Fig. 3  alti e bassi

Oscillazioni dei costi di copertura 

Oscillazioni dei costi di copertura determinate dai mercati
Costi di copertura medi calcolati su 12 mesi in base alla somma dei differenziali a 3 mesi tra USD Libor e Euribor e in base al basis swap a 3 mesi sulle valute incrociate euro/dollaro. Fonte: Pictet Asset Management, Bloomberg. Dati relativi al periodo 08.01.2002 - 31.12.2018

Valute come fonte di rendimento

Molti portafogli obbligazionari globali considerano le valute come una fonte distinta di rendimento e rischio. Utilizzano strategie note come overlay valutario per beneficiare delle tendenze a lungo e breve termine nel mercato valutario e delle oscillazioni dei costi di copertura valutaria. 

Numerose strategie di reddito fisso di Pictet Asset Management gestiscono in modo attivo l'esposizione valutaria in questo modo. In termini più generali,  il nostro scopo è identificare e investire in valute ingiustificatamente convenienti per aumentare i rendimenti del portafoglio.

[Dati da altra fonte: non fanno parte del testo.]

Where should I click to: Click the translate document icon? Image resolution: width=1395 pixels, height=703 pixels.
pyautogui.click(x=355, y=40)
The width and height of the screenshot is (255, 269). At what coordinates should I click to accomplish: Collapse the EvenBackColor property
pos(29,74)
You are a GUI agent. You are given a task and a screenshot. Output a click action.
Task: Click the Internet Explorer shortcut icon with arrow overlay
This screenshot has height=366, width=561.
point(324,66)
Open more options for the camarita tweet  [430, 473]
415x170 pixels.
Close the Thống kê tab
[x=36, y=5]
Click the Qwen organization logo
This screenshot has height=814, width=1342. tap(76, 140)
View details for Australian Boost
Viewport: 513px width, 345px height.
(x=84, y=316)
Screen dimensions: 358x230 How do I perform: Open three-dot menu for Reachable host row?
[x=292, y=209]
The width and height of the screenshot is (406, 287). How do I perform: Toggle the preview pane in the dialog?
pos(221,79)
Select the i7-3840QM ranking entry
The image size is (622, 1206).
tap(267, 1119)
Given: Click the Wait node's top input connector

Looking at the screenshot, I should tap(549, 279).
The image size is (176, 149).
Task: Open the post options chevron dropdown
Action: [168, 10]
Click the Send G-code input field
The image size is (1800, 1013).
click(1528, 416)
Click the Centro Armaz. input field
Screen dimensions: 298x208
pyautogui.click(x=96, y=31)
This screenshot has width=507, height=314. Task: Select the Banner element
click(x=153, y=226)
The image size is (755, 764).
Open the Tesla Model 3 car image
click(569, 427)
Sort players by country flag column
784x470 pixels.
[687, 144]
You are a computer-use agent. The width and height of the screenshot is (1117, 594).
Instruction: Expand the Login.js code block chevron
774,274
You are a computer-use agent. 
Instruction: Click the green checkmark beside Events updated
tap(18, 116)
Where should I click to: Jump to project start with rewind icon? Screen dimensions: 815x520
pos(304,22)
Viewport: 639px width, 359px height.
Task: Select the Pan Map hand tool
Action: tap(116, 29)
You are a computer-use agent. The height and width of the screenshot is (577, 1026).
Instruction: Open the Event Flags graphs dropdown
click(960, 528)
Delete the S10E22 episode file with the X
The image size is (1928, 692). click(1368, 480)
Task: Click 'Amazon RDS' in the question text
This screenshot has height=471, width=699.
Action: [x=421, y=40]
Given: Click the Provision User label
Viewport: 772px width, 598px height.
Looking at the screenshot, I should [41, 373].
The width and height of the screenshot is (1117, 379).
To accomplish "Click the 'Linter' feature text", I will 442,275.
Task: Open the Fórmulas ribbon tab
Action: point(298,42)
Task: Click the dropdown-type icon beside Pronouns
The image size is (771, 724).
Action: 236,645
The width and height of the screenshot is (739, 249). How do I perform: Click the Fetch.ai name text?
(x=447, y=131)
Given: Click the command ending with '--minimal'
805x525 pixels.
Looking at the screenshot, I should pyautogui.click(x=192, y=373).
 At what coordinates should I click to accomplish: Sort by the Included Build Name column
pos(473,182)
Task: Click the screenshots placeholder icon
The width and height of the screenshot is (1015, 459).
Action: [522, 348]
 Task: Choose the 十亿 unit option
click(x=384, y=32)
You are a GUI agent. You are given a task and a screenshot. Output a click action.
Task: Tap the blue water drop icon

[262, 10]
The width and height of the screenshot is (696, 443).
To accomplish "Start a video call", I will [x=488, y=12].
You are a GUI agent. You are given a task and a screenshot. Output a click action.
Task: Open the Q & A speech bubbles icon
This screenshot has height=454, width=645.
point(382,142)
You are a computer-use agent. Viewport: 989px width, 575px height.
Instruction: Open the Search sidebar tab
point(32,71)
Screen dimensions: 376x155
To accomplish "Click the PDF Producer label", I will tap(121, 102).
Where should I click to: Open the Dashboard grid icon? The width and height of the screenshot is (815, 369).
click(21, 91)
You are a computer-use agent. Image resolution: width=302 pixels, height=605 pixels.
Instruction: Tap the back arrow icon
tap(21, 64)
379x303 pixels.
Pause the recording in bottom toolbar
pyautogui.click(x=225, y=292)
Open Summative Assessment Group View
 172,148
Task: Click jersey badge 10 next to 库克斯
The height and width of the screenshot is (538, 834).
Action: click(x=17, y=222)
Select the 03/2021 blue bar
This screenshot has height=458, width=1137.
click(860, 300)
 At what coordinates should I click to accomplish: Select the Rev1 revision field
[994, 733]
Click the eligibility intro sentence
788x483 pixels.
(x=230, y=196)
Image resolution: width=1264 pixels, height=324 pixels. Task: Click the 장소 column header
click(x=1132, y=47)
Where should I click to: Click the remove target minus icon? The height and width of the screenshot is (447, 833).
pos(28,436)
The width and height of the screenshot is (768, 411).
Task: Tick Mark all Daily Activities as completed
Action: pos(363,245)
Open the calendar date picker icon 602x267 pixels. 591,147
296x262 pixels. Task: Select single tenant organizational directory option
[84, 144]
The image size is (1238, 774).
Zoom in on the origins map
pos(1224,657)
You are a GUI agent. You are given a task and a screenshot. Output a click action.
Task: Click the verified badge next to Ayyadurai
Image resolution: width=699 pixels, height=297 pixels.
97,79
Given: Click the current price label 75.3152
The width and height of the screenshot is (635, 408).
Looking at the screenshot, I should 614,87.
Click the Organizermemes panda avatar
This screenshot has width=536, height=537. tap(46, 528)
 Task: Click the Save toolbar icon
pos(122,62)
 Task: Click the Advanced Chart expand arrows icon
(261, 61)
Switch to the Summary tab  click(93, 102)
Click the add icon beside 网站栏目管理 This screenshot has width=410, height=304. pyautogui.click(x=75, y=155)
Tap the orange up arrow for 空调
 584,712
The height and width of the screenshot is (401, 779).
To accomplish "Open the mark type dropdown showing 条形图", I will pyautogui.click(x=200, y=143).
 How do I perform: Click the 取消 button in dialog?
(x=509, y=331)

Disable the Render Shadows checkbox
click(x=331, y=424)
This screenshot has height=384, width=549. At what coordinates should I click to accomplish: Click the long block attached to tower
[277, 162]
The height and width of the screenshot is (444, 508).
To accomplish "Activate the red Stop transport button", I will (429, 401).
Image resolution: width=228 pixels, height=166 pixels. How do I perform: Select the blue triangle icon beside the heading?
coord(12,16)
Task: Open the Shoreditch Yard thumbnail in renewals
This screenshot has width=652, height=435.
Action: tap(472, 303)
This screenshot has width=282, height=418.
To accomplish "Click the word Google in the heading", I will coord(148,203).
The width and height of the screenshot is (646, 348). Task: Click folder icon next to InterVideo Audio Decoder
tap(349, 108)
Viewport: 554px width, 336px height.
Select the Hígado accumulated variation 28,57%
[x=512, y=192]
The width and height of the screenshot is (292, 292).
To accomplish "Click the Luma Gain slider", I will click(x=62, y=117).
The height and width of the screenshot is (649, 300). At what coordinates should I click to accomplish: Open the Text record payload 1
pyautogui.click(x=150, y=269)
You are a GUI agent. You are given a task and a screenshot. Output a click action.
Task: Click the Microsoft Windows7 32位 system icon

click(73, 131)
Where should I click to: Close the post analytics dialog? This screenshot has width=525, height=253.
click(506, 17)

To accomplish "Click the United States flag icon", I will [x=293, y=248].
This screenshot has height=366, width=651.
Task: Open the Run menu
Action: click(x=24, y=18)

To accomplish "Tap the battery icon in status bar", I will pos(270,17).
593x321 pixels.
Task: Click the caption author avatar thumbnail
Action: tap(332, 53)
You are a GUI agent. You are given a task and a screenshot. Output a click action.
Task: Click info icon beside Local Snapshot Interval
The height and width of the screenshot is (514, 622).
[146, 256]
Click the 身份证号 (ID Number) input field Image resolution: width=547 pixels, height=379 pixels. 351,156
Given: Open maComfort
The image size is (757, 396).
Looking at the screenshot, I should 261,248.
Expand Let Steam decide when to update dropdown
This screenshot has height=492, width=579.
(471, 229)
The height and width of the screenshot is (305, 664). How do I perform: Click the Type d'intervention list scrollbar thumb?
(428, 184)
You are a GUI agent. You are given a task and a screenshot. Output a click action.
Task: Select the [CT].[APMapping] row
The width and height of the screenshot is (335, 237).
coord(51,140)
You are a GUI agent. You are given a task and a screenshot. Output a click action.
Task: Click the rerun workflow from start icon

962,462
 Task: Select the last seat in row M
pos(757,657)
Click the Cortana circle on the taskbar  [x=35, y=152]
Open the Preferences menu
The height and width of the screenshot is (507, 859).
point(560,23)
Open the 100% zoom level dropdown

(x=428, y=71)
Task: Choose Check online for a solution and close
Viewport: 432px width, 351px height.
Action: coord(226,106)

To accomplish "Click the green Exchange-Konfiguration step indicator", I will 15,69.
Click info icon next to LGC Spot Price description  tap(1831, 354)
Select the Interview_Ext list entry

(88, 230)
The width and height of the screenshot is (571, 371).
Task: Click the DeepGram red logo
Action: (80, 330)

Un esempio è rappresentato dalla strategia Pictet-Absolute Return Fixed Income, la cui valuta di base è il dollaro. Nel quarto trimestre del 2018 le sue posizioni valutarie attive comprendevano investimenti nello yen giapponese, che si è apprezzato contro dollaro, favorendo il portafoglio. Nello stesso periodo, le posizioni valutarie hanno contribuito per circa 50 punti base alla performance della strategia3.

I gestori della strategia Pictet-Emerging Local Currency Debt, nel frattempo, hanno effettuato investimenti sul peso argentino lo scorso anno, ritenendo che la valuta avrebbe registrato un notevole rimbalzo dopo la recente brusca flessione. L'investimento valutario ha contribuito positivamente al rendimento del portafoglio, in quanto il peso ha guadagnato quasi il 10% sul dollaro negli ultimi tre mesi del 2018.

Le oscillazioni dei tassi di cambio, quindi, possono incidere notevolmente sul rendimento dei portafogli degli investitori, in termini sia positivi che negativi. Se credete che le valute siano un gioco a somma zero, ripensateci.